Instructions to follow => All lines from the one containing "You are a GUI" to the end of the listing below should be output exactly; omit the pictures.

Recorded information =>

══════════════════════════════

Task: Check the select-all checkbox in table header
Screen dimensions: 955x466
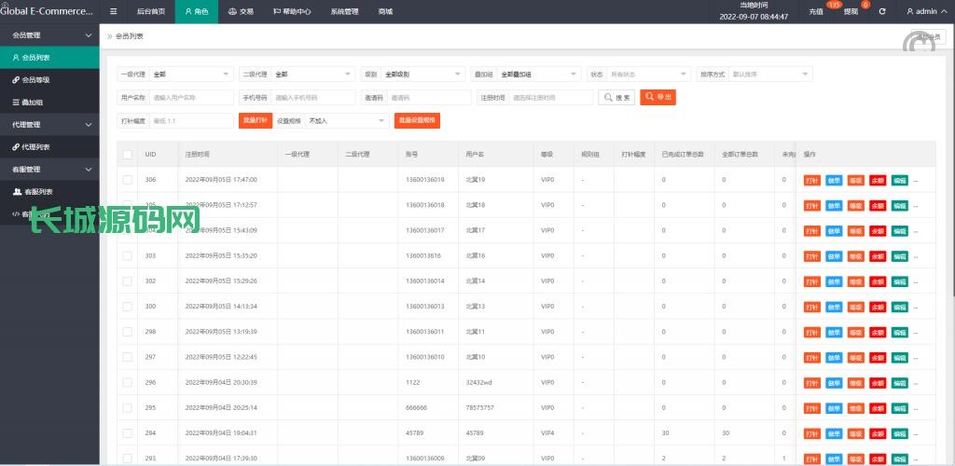Action: click(127, 154)
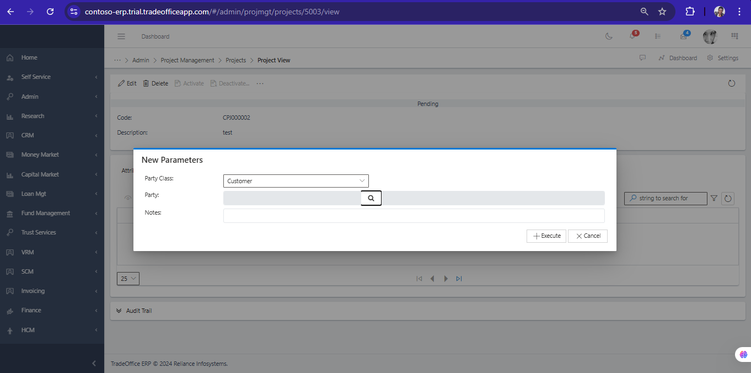Click the filter funnel icon
Viewport: 751px width, 373px height.
coord(714,198)
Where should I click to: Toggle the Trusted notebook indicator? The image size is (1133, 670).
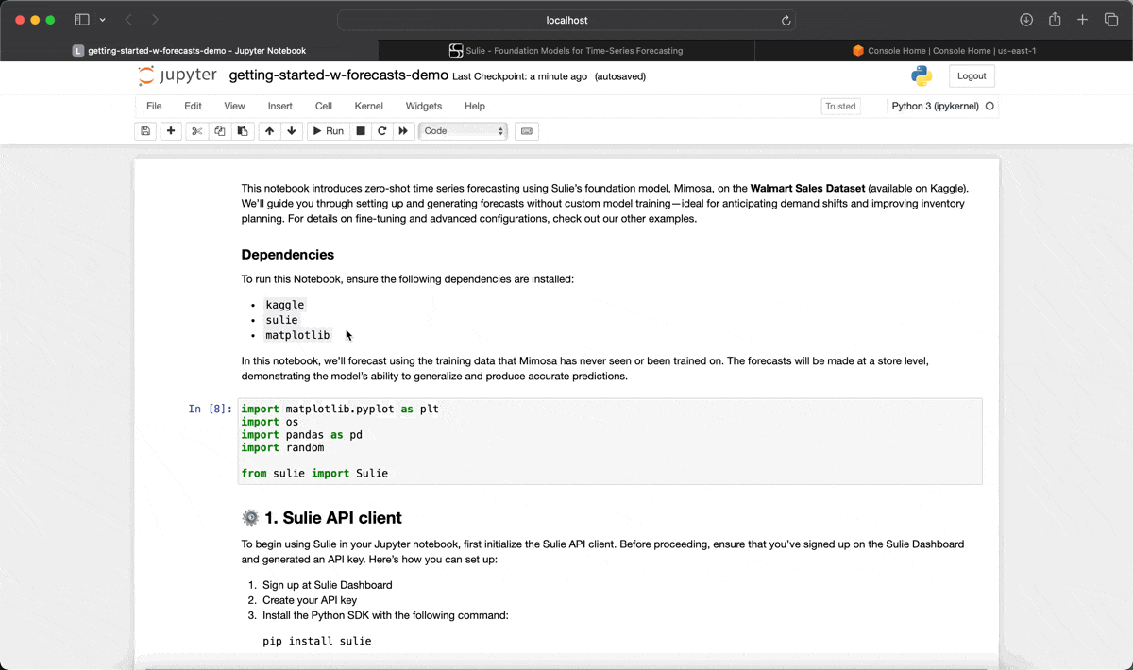[840, 107]
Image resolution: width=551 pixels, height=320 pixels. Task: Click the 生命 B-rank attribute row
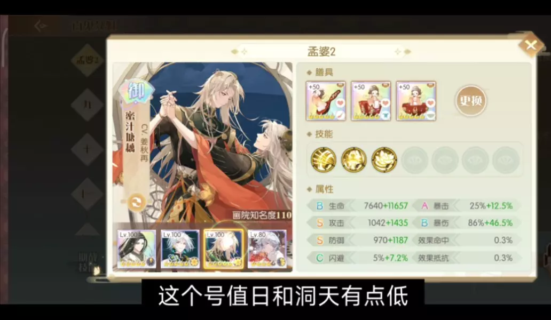click(358, 206)
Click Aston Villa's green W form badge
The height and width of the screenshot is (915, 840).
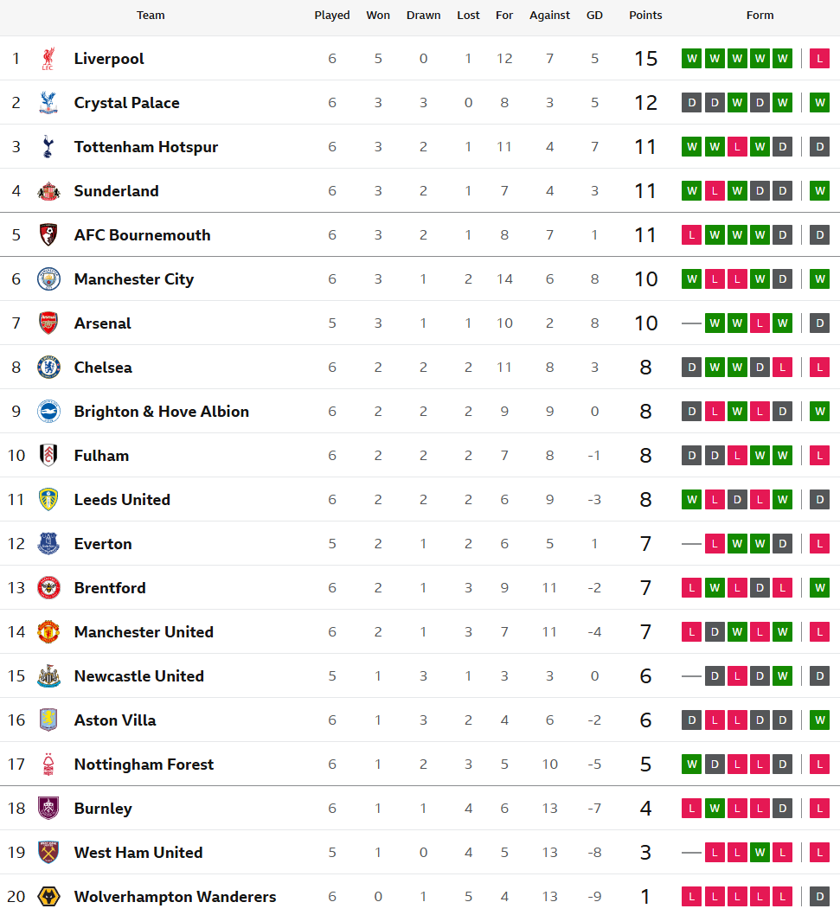pos(819,720)
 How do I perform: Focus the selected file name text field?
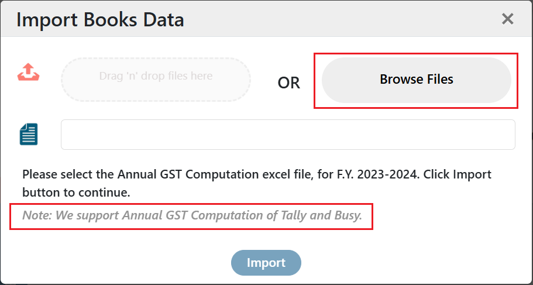click(288, 135)
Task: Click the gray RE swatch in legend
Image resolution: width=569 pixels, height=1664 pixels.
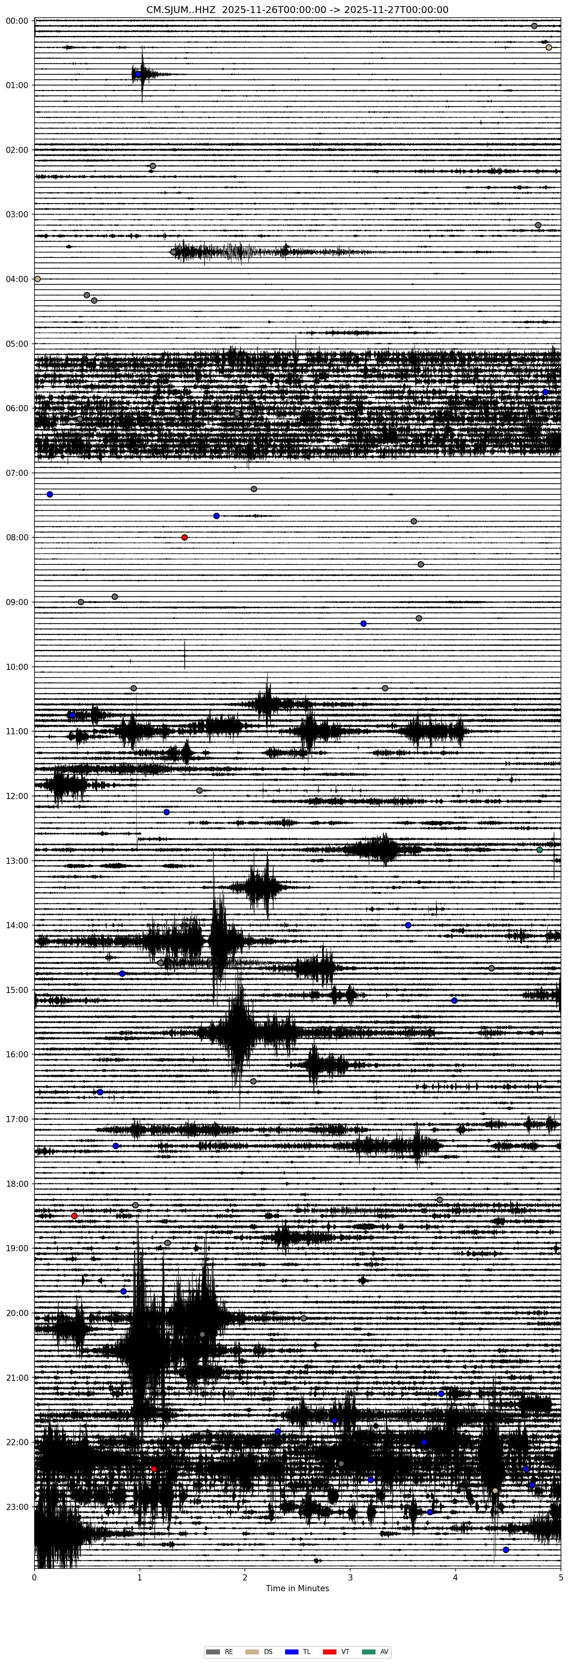Action: (212, 1652)
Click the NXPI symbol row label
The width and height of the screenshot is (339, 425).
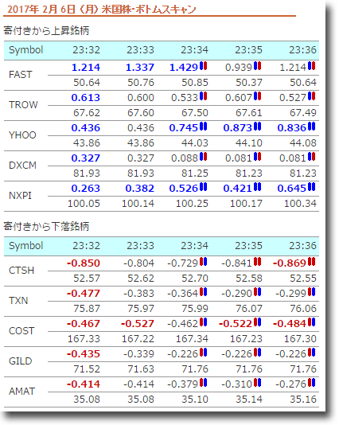point(21,196)
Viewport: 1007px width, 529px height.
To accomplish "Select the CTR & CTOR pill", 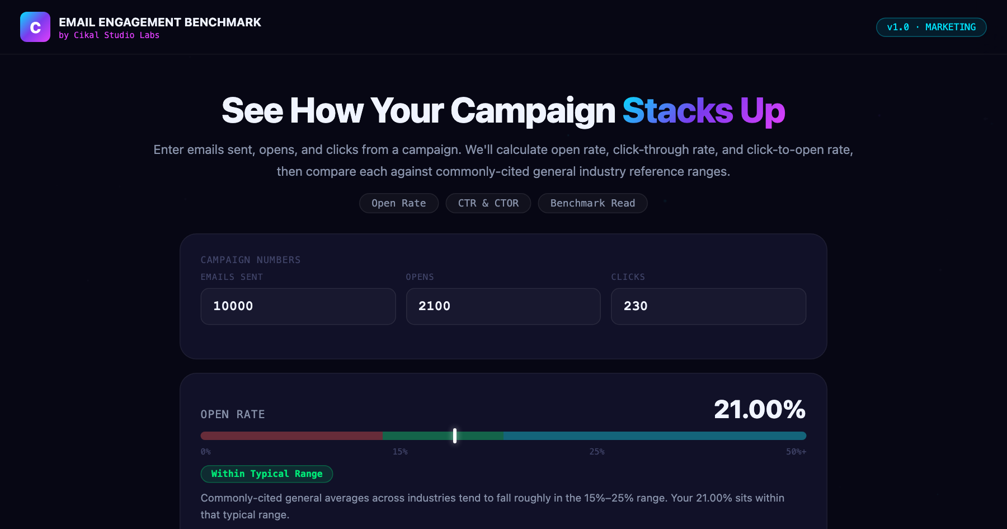I will click(488, 203).
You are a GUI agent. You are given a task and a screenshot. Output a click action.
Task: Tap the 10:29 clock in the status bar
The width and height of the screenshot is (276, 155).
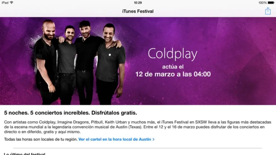[138, 3]
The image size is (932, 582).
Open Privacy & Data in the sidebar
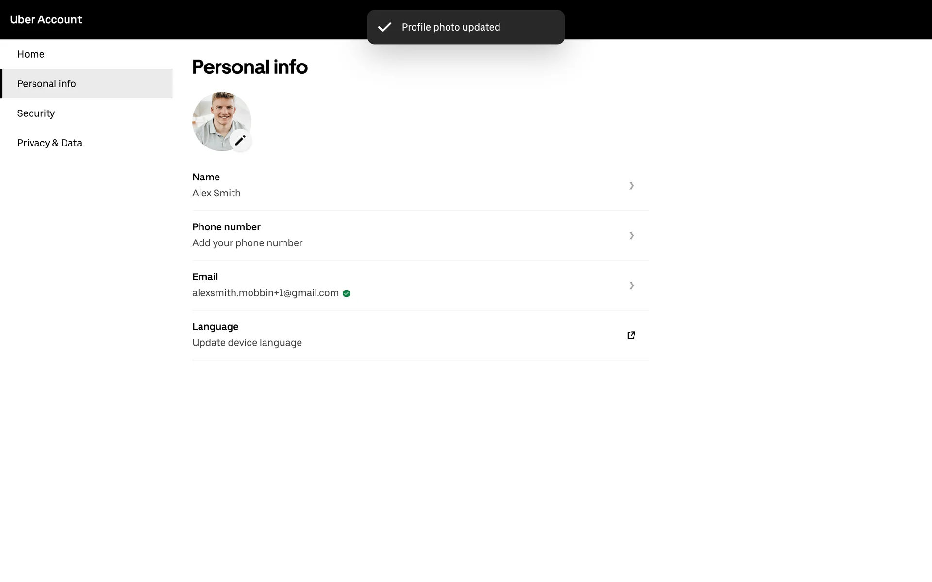tap(50, 143)
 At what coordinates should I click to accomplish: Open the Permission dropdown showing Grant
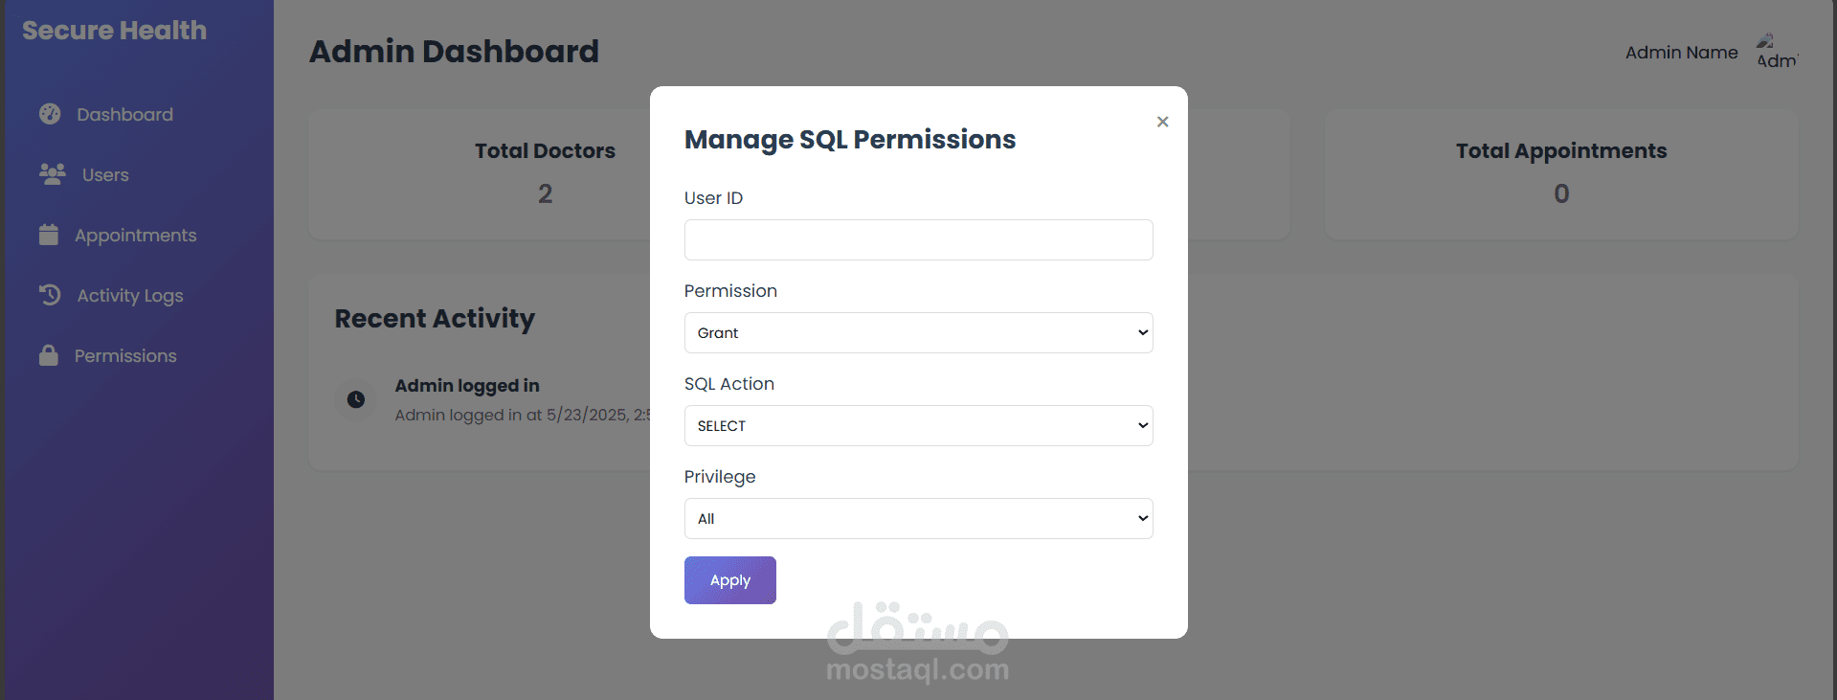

══════════════════════════════

Solution to this task =>
You are a GUI agent. You are given a task and a screenshot. Output a click action.
Task: Tap the 10:29 clock in the status bar
The width and height of the screenshot is (276, 155).
[138, 3]
The image size is (932, 582).
Open Privacy & Data in the sidebar
tap(50, 143)
 At what coordinates should I click to accomplish: Open the Permission dropdown showing Grant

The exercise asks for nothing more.